Жестянку убрал не в шинель — в шинель её было класть нельзя — и не в сундук, а во внутренний карман сюртука, под левой ключицей, рядом с медной иконкой. От жестянки до иконки оставалось полпальца; полпальца её прижимало к рёбрам ровно, неощутимо, и за всю дорогу до Мукдена она не дала о себе знать ни разу. Отвёртку Ерёмина из бокового кармана шинели он не доставал; она там и осталась — длинная, тонкая, чистая, под локтем при шаге, привычной тяжестью.
В сенях он погасил керосиновую лампу. Семён за дверью у крыльца поднялся — Волков услышал, как качнулась под ним доска. Подвода во дворе стояла серая, та же, на которой Огнев утром приходил со склада; лошадь была другая, не та, на которой Огнев был утром, и не та, которая ходила под Третьякова; эту он не узнавал. Он не стал смотреть на квартиру — не из суеверия и не из позы, а потому что смотреть было не на что: в квартире, из которой ушли все вещи и в которой уже не топилась печь, можно стоять, но смотреть в неё нельзя.
На вокзале в одиннадцатом часу вечера офицерский состав стоял на дальнем втором пути — четыре вагона, паровоз, тендер, и за тендером ещё один маленький вагон-теплушка, в котором у них же ехали трое денщиков, в том числе Семён.

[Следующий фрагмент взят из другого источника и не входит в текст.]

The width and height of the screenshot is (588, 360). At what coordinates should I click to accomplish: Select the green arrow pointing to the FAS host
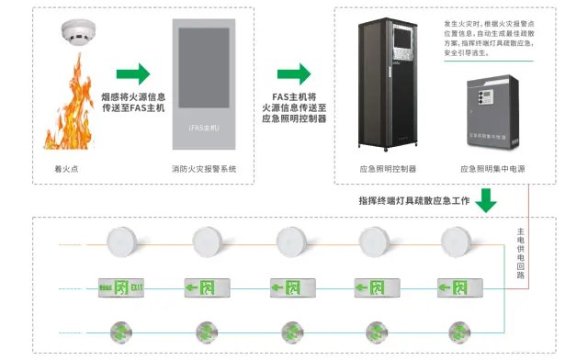133,73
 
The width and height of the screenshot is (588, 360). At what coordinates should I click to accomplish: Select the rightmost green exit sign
458,288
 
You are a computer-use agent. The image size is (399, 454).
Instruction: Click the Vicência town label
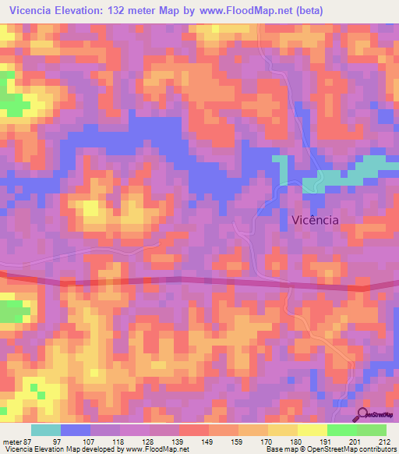[314, 220]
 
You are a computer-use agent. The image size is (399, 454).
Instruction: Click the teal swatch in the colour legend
[46, 430]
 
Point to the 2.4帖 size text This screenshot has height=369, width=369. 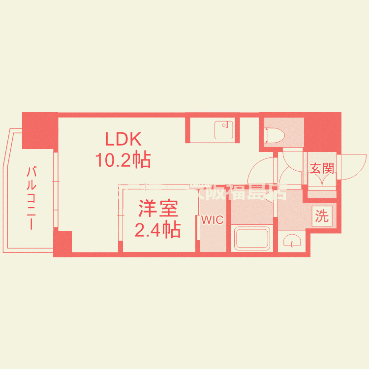tap(157, 229)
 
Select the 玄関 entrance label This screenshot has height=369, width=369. tap(322, 168)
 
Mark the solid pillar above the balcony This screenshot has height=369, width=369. tap(40, 130)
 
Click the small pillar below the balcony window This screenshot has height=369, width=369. tap(62, 243)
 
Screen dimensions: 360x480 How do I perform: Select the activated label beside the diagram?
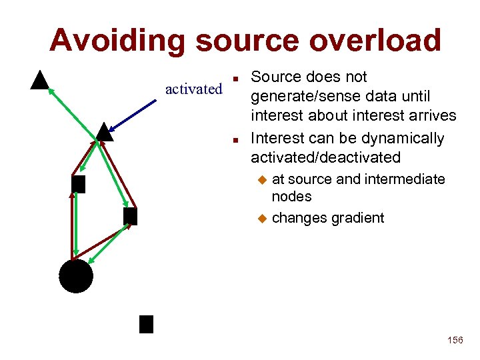coord(193,89)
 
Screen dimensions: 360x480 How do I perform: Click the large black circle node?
coord(76,275)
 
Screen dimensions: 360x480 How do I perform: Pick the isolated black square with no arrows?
coord(146,324)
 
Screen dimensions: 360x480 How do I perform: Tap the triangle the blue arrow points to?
coord(103,132)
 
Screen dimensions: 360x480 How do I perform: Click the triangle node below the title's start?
coord(41,80)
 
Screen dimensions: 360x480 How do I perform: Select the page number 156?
coord(455,340)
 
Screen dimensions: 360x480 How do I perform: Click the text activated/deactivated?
coord(325,158)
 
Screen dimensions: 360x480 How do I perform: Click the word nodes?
coord(291,197)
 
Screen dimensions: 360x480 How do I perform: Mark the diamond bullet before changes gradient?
coord(262,218)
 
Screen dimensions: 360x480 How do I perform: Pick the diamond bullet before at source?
coord(262,179)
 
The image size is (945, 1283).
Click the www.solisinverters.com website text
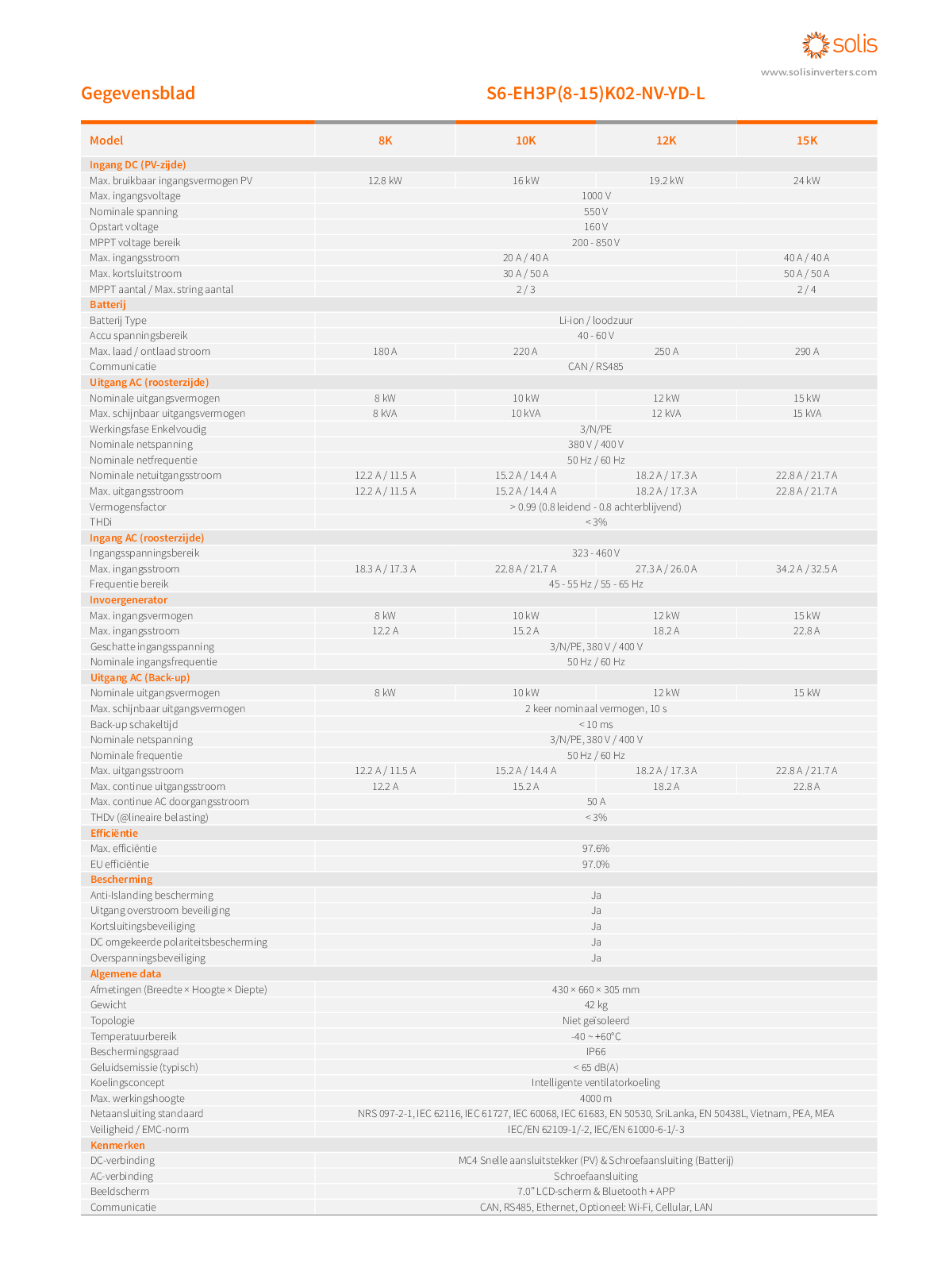coord(818,72)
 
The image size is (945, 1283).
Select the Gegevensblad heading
coord(138,94)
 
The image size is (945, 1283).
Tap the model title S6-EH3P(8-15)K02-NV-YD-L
coord(595,94)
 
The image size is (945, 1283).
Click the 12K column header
coord(666,141)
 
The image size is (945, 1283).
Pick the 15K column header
coord(806,141)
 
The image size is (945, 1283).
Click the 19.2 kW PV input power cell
coord(666,180)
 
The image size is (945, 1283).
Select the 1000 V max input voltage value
coord(596,196)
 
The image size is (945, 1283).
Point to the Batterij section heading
coord(108,305)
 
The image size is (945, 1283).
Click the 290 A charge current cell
coord(806,352)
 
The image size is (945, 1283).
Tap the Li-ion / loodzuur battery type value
coord(596,321)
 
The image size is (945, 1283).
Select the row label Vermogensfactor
coord(128,507)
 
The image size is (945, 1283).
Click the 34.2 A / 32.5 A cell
coord(806,569)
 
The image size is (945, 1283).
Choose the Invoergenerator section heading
coord(129,600)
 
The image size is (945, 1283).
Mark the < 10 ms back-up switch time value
coord(596,725)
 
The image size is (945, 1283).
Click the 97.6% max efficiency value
coord(596,849)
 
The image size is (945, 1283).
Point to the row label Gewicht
coord(108,1005)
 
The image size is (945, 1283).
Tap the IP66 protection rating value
coord(596,1052)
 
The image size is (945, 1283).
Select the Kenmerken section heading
coord(117,1146)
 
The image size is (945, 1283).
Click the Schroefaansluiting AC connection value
coord(596,1177)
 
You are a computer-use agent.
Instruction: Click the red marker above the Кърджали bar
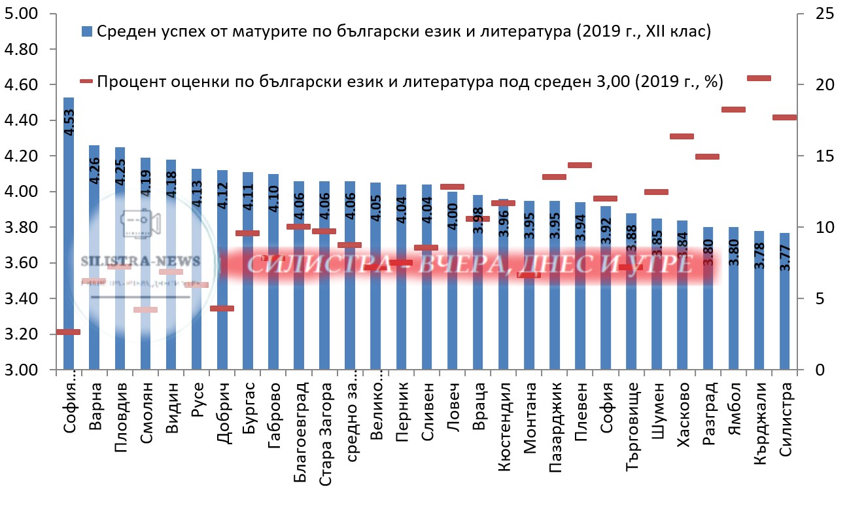[x=759, y=78]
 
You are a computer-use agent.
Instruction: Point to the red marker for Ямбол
[x=733, y=109]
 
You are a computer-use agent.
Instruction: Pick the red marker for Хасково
[x=682, y=136]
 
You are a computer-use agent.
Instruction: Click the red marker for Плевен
[x=580, y=165]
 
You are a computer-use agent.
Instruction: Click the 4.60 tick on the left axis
[x=21, y=85]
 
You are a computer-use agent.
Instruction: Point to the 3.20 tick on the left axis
[x=21, y=334]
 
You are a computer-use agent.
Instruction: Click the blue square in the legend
[x=87, y=31]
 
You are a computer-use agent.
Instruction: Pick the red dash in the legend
[x=86, y=81]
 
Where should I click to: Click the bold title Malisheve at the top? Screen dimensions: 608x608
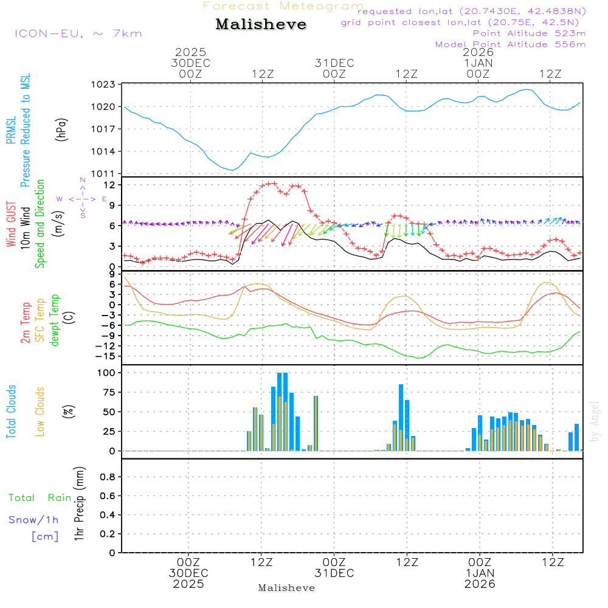[x=261, y=25]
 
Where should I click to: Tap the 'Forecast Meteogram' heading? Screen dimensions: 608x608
[x=283, y=6]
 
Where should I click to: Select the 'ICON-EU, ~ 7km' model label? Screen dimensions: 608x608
[x=78, y=33]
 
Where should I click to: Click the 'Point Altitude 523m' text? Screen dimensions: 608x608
[x=529, y=33]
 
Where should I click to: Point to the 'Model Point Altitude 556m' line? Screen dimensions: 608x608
[x=511, y=44]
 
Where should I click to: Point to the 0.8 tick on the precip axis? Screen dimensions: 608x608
[x=107, y=477]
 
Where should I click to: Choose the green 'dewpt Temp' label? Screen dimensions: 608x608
[x=55, y=320]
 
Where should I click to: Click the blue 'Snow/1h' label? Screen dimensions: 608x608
[x=34, y=520]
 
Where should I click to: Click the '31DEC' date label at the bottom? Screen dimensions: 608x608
[x=334, y=573]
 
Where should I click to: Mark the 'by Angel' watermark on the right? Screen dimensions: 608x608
[x=595, y=421]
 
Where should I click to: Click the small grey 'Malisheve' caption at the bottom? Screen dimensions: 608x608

Санитарный эшелон Берсеневой, Аввакумова и Анны Павловны накануне ушёл в шестом часу утра, как и было сказано; на втором пути его места уже не было. На перроне горело четыре фонаря, не больше; пятый был погашен с десятого числа, чтобы не светить выше станционных навесов. На четвёртом фонаре, чуть в стороне, стоял Кравченко — без шинели, в одном сюртуке, потому что, видимо, шинель он отдал брату, который перчатки в эту зиму потерял вторые за месяц, а перчатки старшему всё равно не натянуть на унтер-офицерскую кисть. Степан стоял рядом, тоже без перчаток; Кравченко-старший на старшего брата смотрел не в лицо, а в воротник, как смотрят на близкого человека люди, у которых через минуту их посадят в разные вагоны и которые уже не помнят, когда они в последний раз стояли лицом к лицу без шинели и без шапки.